_SHORT TASK_. Copy the items word for word, starting at the very first line and ending with the line that contains "(x=273, y=341)". Include that last line.

-- -- --

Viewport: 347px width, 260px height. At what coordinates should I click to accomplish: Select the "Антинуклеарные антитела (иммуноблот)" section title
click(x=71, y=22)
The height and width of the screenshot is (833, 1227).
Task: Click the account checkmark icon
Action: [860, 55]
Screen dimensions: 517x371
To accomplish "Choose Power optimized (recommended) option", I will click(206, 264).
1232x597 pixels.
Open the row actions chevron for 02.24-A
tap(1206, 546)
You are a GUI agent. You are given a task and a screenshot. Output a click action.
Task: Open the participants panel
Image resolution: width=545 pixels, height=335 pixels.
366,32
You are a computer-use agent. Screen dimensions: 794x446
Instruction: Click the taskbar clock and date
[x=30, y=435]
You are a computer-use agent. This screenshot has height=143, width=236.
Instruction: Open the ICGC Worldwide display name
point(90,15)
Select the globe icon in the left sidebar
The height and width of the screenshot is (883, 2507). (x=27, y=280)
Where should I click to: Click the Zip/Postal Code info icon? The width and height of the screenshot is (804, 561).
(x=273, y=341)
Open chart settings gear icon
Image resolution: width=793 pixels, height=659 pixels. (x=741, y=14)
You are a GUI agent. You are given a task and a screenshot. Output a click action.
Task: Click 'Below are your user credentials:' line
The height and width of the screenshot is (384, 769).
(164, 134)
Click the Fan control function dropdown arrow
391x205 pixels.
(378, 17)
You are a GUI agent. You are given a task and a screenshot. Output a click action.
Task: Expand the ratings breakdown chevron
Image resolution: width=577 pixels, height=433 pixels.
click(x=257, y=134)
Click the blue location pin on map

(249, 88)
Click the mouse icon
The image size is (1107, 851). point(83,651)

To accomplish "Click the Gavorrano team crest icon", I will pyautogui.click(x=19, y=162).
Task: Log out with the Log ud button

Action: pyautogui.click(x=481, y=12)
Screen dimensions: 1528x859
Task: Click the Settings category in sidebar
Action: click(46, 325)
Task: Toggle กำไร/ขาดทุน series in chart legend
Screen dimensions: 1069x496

-- -- --

_WRITTEN REPLY_.
Viewport: 347px width, 260px height. At what coordinates should I click to accomplish: Select the "Антинуклеарные антитела (иммуноблот)" section title
click(x=71, y=22)
The height and width of the screenshot is (833, 1227).
Task: Click the account checkmark icon
Action: [860, 55]
Screen dimensions: 517x371
To accomplish "Choose Power optimized (recommended) option", I will click(206, 264).
1232x597 pixels.
Open the row actions chevron for 02.24-A
tap(1206, 546)
You are a GUI agent. You are given a task and a screenshot. Output a click action.
Task: Open the participants panel
Image resolution: width=545 pixels, height=335 pixels.
366,32
You are a computer-use agent. Screen dimensions: 794x446
Instruction: Click the taskbar clock and date
[x=30, y=435]
You are a computer-use agent. This screenshot has height=143, width=236.
Instruction: Open the ICGC Worldwide display name
point(90,15)
Select the globe icon in the left sidebar
The height and width of the screenshot is (883, 2507). (x=27, y=280)
Where should I click to: Click the Zip/Postal Code info icon? The width and height of the screenshot is (804, 561).
(x=273, y=341)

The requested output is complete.